In my field there’s enough memory usage that speed quickly translates into money. My current project is going to end up using about 50 TB of storage. You can imagine how much memory it will use to preprocess and analyze that.


#30

I really liked this, I added it to the notes. Awesome, thanks again.


#31

Oh, don’t make me imagine. How long does it take with conventional methods? For your types of codes, what kind of speedup do you usually see? What’s the actual speedup that happens in this case? If you run through that and show “look, 30x here means a day instead of a month”, I feel like it has a lot larger of an impact.


#32

My impression then is that your audience is mostly users who are not really interested in coding other than scripts that use existing, mature libraries, and at the same time Julia may not (yet) have all the tools they are used to.

In this context, I would hesitate to recommend Julia to them at this point. No matter how much we like a language, we should keep in mind that it may not be the best option for someone else at this point. Not everyone is an early adopter.

I think you are having a difficult time preparing this talk (as demonstrated by this discussion) because of this. Perhaps you can switch strategy, and instead of telling them why they should like Julia, explain what you like about it. Then they can decide for themselves, and it is perfectly fine if they just wait it out, at least they learned about the existence of another language they may explore in the future.


#33

I really agree with this. I’m gonna add a slide or two mentioning the libraries I like (as Chris suggested) and talk about that this is for early adopters and might not be for everyone. Apart from that I feel like the presentation does show why I love Julia (I could be more clear on that though).
Thanks!!!


#34

Another way to think about this though is that, if it’s already relevant and being used by people in such disparate fields, it’s not far fetched to believe it will be useful in theirs. And if they can use a single language that some of the best new packages are being written in AND it’s good for all the stuff they already do AND the community is great AND it’s fast, that all seems like a pretty decent argument :slight_smile:


#35

For sure. Yea, I think it’ll go down well. I’ll be reporting back here to let you all know how it went.


#36

ODE integration is one example where even if you use mature libraries in Python or R, performance is a serious challenge because user code is in the inner loop.
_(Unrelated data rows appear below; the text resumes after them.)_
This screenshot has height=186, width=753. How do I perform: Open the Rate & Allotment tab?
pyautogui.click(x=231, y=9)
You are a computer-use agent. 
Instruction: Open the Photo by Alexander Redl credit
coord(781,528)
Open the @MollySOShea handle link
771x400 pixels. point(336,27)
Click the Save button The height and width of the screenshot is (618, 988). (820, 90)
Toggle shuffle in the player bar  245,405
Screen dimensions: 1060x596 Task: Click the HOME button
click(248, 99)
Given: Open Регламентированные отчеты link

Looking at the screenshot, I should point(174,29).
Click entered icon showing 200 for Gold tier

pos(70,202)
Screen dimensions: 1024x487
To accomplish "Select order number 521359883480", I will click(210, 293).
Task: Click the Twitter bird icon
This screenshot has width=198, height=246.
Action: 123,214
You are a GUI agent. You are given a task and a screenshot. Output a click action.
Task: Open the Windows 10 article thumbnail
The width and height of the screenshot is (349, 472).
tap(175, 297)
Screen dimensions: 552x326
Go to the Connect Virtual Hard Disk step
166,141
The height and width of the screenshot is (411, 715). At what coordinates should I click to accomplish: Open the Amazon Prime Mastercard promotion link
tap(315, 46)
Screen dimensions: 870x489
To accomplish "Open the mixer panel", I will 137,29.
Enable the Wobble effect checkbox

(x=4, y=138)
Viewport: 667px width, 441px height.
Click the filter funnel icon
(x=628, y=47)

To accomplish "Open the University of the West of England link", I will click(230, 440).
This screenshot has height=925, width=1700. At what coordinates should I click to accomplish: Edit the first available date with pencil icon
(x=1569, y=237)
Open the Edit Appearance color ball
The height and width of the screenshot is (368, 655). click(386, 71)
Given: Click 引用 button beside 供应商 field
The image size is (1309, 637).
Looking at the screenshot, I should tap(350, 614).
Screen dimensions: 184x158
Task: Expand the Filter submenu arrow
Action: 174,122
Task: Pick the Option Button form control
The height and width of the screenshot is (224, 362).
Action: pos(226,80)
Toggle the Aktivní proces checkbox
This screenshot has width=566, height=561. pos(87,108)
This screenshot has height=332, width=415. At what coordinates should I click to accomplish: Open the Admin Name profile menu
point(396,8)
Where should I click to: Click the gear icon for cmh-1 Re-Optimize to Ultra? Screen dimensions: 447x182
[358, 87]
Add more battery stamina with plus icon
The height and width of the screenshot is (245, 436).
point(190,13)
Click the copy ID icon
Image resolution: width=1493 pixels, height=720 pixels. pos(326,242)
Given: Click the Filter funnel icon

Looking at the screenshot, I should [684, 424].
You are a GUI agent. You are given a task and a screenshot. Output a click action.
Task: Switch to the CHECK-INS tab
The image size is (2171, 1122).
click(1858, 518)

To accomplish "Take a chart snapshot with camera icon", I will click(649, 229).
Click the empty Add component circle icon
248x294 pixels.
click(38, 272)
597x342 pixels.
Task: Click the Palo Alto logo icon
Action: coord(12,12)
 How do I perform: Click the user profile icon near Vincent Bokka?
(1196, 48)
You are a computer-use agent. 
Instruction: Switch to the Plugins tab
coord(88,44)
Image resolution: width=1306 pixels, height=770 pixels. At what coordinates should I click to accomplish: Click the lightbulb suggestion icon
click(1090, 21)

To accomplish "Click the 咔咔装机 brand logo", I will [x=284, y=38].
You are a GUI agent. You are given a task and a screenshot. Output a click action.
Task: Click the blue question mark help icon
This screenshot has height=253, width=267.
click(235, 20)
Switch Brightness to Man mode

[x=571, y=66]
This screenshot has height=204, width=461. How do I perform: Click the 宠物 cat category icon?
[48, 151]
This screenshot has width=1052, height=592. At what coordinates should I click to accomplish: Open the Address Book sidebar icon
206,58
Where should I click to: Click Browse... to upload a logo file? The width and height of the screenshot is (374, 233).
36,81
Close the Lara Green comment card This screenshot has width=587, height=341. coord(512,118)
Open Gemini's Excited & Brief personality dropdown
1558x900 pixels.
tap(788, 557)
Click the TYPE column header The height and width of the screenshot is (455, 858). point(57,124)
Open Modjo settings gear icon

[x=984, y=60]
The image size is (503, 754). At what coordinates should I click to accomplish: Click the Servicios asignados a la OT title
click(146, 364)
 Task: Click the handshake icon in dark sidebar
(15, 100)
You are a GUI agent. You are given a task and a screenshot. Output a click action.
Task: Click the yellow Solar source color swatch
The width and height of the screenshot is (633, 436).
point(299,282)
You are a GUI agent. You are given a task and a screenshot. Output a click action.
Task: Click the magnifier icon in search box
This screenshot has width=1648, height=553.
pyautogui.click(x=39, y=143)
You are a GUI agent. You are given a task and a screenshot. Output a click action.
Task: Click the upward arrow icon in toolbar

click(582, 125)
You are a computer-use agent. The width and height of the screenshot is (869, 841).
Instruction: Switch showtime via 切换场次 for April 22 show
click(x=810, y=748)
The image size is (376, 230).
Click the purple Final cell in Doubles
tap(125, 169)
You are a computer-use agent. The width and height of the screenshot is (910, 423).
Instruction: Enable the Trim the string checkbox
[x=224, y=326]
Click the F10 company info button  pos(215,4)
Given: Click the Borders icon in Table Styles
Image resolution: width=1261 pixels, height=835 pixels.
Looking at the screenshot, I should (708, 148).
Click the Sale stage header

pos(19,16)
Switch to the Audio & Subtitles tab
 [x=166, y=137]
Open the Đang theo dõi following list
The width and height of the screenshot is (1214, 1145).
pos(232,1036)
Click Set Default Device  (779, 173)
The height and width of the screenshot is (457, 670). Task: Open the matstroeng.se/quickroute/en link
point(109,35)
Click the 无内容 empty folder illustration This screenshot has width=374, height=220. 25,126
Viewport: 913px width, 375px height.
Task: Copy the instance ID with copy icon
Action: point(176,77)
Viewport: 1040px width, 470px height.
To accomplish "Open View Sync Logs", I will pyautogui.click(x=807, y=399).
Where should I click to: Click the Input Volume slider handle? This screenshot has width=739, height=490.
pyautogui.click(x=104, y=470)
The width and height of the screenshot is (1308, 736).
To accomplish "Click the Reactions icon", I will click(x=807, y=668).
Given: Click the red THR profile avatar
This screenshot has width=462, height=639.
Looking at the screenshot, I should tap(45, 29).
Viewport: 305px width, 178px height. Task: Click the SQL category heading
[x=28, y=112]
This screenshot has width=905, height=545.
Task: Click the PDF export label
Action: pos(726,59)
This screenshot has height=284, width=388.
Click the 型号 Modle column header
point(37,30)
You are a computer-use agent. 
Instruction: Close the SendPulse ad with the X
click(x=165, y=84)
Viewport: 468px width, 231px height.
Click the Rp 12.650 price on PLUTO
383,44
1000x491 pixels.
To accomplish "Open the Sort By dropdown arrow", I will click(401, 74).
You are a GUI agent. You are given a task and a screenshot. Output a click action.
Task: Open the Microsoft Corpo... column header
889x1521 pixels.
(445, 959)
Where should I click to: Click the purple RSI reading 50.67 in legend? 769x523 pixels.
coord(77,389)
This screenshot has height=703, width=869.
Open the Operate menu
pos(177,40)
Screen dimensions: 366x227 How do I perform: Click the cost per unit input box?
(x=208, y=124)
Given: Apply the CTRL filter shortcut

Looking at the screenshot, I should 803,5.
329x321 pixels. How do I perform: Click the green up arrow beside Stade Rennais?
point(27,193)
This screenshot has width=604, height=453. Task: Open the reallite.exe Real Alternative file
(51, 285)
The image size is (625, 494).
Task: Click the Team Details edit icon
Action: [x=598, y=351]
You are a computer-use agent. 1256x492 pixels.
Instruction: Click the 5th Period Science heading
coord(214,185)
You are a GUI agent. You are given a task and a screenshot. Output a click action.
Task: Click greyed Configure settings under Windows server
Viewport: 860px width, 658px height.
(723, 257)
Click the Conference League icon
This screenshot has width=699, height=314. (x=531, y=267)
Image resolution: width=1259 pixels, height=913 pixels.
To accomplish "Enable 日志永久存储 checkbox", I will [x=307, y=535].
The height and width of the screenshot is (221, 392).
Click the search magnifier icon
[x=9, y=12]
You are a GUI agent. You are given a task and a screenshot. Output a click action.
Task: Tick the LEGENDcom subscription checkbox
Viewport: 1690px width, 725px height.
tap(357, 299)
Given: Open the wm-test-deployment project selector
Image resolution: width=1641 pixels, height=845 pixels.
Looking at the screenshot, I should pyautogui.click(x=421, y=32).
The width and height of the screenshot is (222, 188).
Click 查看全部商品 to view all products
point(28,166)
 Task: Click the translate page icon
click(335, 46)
This is one area where Julia really shines, and is relevant for many biologists and chemists because they are often trying to fit rate constants and ODE solvers are the bottleneck.


#37

All’n all it went well. People with more programming experience “got it” more than people with less, which is understandable (the programmer kept mouthing “wow, wow, wow”, while a non-programmer asked if Julia will suggest the correct model to input into a GLMM).

Thanks for all the help and support!


#38

would you share the latest version of the slides?


#39

It’s still in that github repo:

I should though add references to the people I stole content from.


#40

I plan to steal use your slides for a workshop I’m doing next month :slight_smile:. Like I said earlier, Julia community is awesome!